J'ai donc abandonné ce roman, avant la page 200. Maman aura eu plus de souffle que moi.

En mémoire de ce livre, j'avais donné comme titre à mon article "cimetière des livres oubliés", mais finalement j'ai trouvé ça trop terrible, presque irrémédiable. Comme si en écrivant un article sur ces trois romans je les enterrais. Or ce n'est pas le cas; je me dis qu'un jour je les reprendrai peut-être ! J'ai donc choisi "épitaphe", pour garder l'idée de mausolée, mais avec une notion d'hommage.

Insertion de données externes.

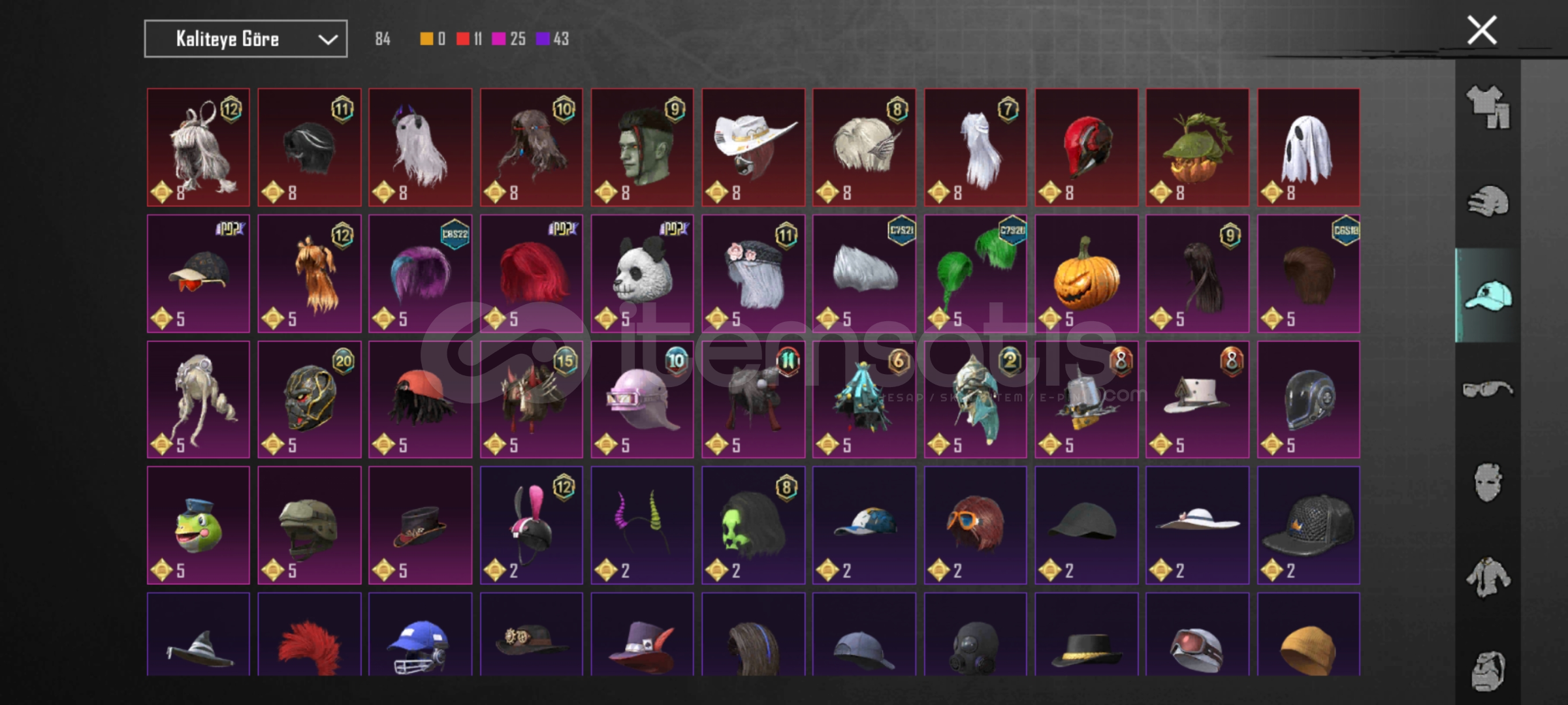The image size is (1568, 705).
Task: Filter by the red quality swatch showing 11
Action: (470, 39)
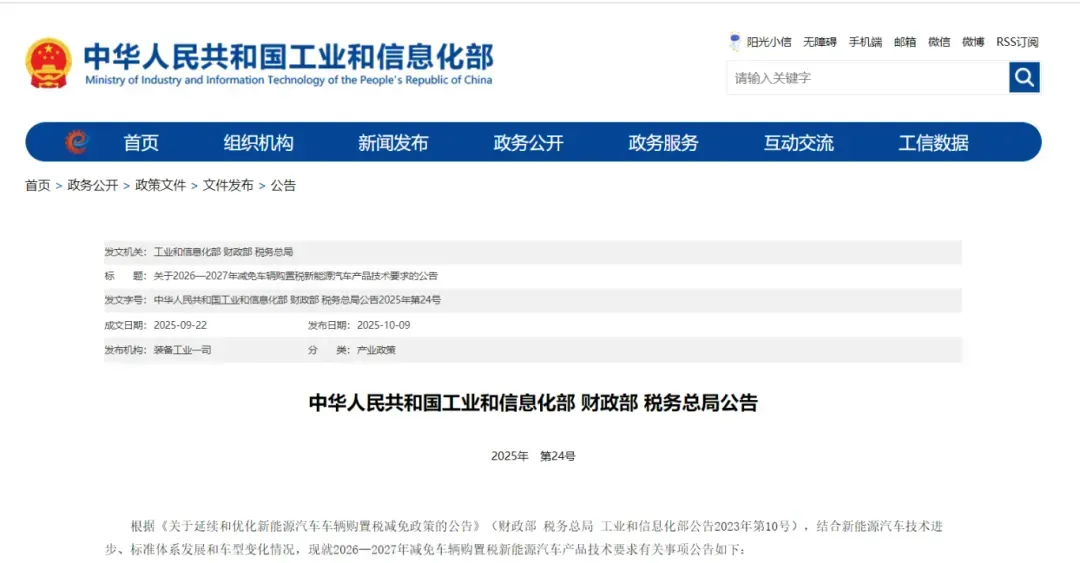Go to 文件发布 via breadcrumb

click(x=228, y=185)
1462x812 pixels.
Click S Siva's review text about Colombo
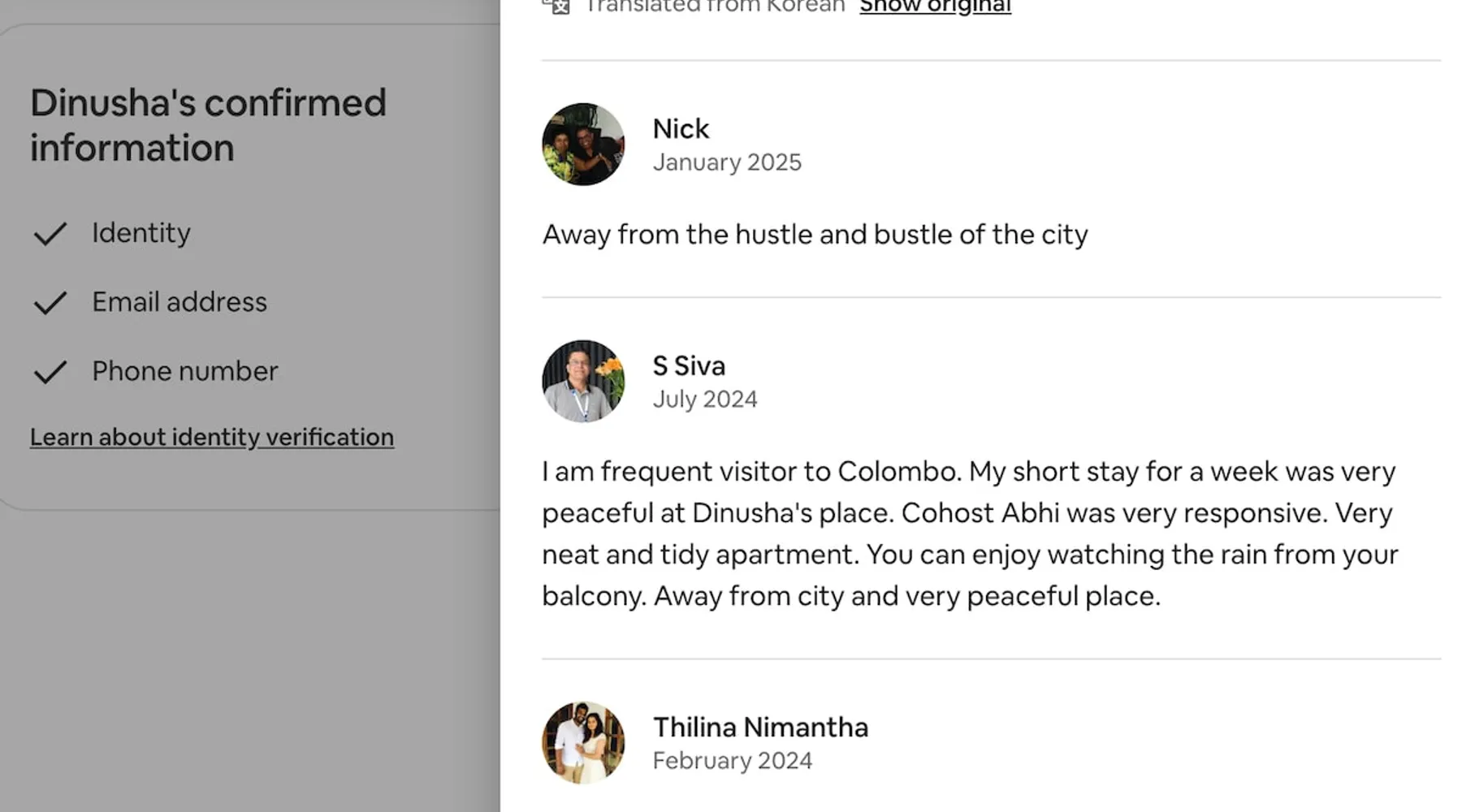(969, 533)

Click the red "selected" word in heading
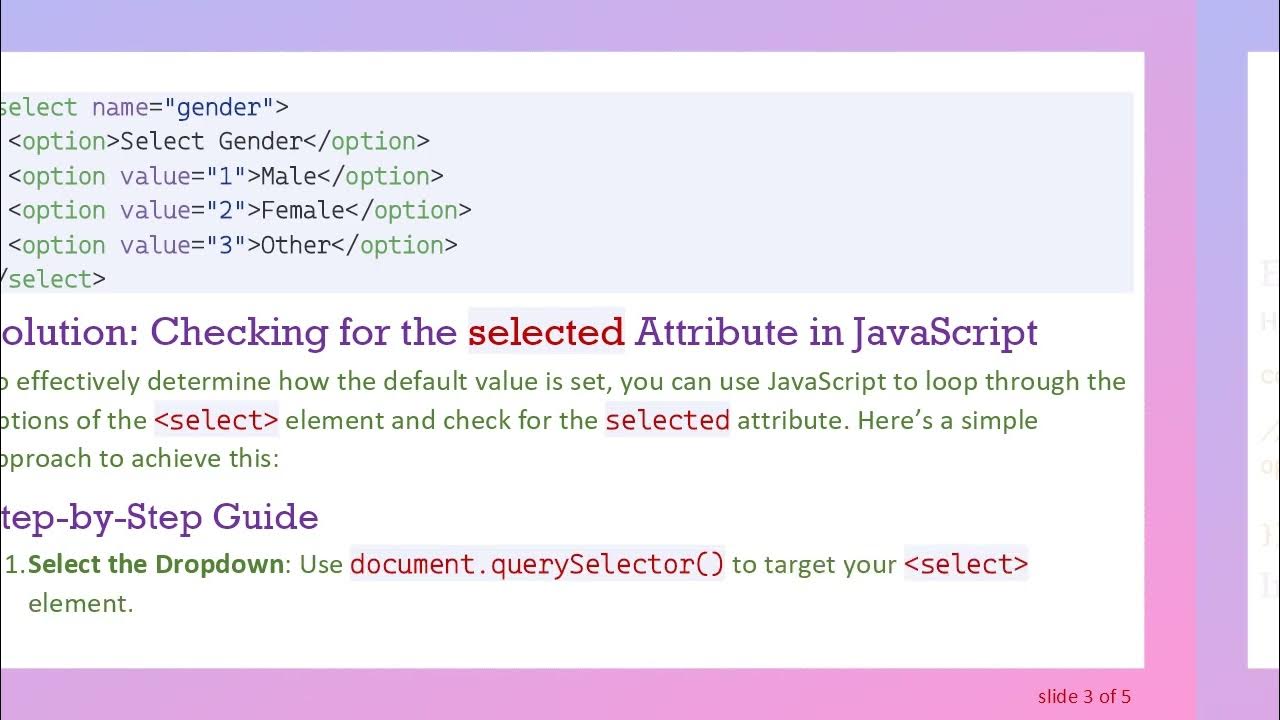[x=546, y=332]
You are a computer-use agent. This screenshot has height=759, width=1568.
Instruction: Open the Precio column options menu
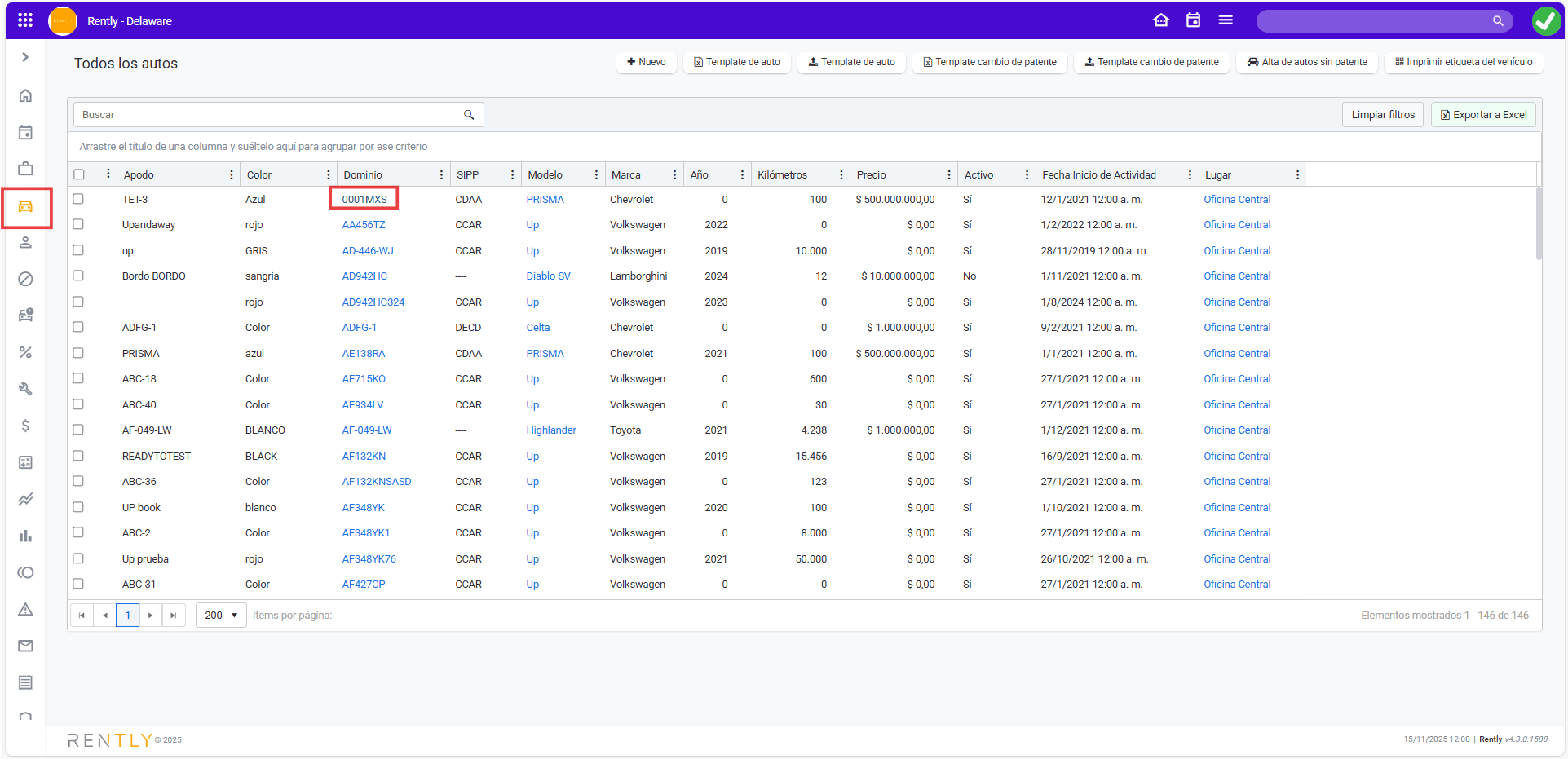click(x=948, y=175)
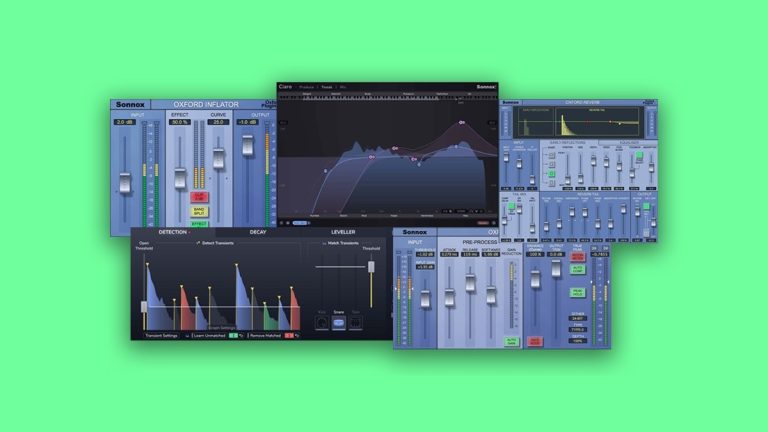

Le dernier roman que j'ai abandonné est encore un gros roman : Le club des Incorrigibles Optimistes de Guenassia. Je suis venue à ce roman parce qu'il fait partie de la liste des romans du Goncourt des lycéens, que je dois connaître pour un travail prévu avec les élèves. Il est assez récent, mais je ne l'avais pas lu, en partie par snobisme encore. Je le confondais avec Le cercle littéraire des amateurs d'épluchures de patates", que je classais avec Anna Galvalda (que j'avais adoré quelques années auparavant. Heureusement que les goûts changent et évoluent, sinon on passerait à côté de plein d'histoires super!). Je me suis empressée de le trouver au CDI et me suis plongée dans ses 700 pages et quelques, toujours avec un grand enthousiasme et beaucoup d'espoir. C'était en plus une période de disette livresque, et je me disais qu'un livre de cette taille était une manne inespérée. Comme pour Zafon, j'ai dévoré les 100 premières pages, avec le plaisir non dissimulé de retrouver une histoire d'enfance à la manière du Chagrin de Lionel Duroy, que je n'avais jamais abandonné au contraire(ce fut même une course effrénée, de celles qui revigorent). J'étais contente de retrouver un style fluide et une atmosphère fin de guerre qui me plait toujours. Mais le problème est qu'en dehors des histoires du héros, je n'arrivais pas à m'attacher aux trop nombreux personnages. Et puis il y avait trop de notions politiques, et à chaque fois ça me bloque (je ne sais toujours pas pourquoi... mon côté Gandhi peut-être...). J'ai été tentée à un moment de sauter des passages et de m'attacher à ceux qui concernaient Michel... mais ça aurait été passer à côté de l'intérêt du roman, qui est d'allier avec justesse les deux vies, intime et publique. Je le reprendrai peut-être un jour, mais c'est un pavé ... !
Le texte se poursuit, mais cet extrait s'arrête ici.